Pretargeting (imaging) is a tool for nuclear medicine and radiotherapy. Imaging studies require a high contrast of target to background. This can be provided by using a biomarker which has a high affinity and specificity for its target (e.g. an antibody).

History

The beginning of antibody imaging

Owing to their high affinity and specificity, antibodies have been considered as suitable vehicles for imaging and therapeutics, since the beginning of the 20th Century. [1] [2] [3]

The first radiolabelled antibodies were used in the early 1950s and got used for cancer therapy, [4] [5] but it took roughly two more decades before it was demonstrated that they target human tumour associated antigens in cancer patients. [6] Due to the hybridoma technology in 1975, monoclonal ( murine) antibodies could easily be produced in practical amounts, [7] consequently the number of studies increased drastically. However, these types of antibodies turned out to be quite troublesome, due to the triggering of the human anti-murine antibody response. [8] Consequently chimeric, humanised and human monoclonal antibodies have been created, produced and get used nowadays. [9]

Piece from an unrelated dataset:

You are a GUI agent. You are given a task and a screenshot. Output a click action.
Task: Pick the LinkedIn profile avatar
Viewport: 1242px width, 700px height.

Owing to the high molecular weight of antibodies and the Fc domain of the antibody, [10] a slow clearance from the blood and non-target tissue occurs, which results in low tumour-to-blood and tumour-to-muscle ratios. [11] [12] Because of this, antibodies which are going to be used for imaging purposes need to be labelled with radionuclides that have a long half-life, [13] which increases the radiation dose to the patient. This consequently encouraged the development of lower molecular weight antibodies and resulted in the development of minibodies, diabodies, single chain variable fragments (scFv) and single domain fragments (Fv). [14]

Development of pretargeted imaging

To bypass the problem associated with the prolonged circulation time of radiolabelled antibodies, in the mid-1980s a strategy called pretargeted radioimmunotherapy was developed. [15] [16] In short, this approach contained two important steps: 1. administration of a macromolecular targeting vector (usually antibody-based), and 2. a small radiolabelled molecule, which interacts with the targeting vector. Most importantly the small radiolabelled molecule gets injected after a predetermined lag period after which the macromolecule has had enough time to bind to its target and the residual unbound macromolecule to be cleared out of the system. [14] To ensure sufficient interaction between the two components, suitable modifications with complementary species are required (like bioorthogonal modifications). [17]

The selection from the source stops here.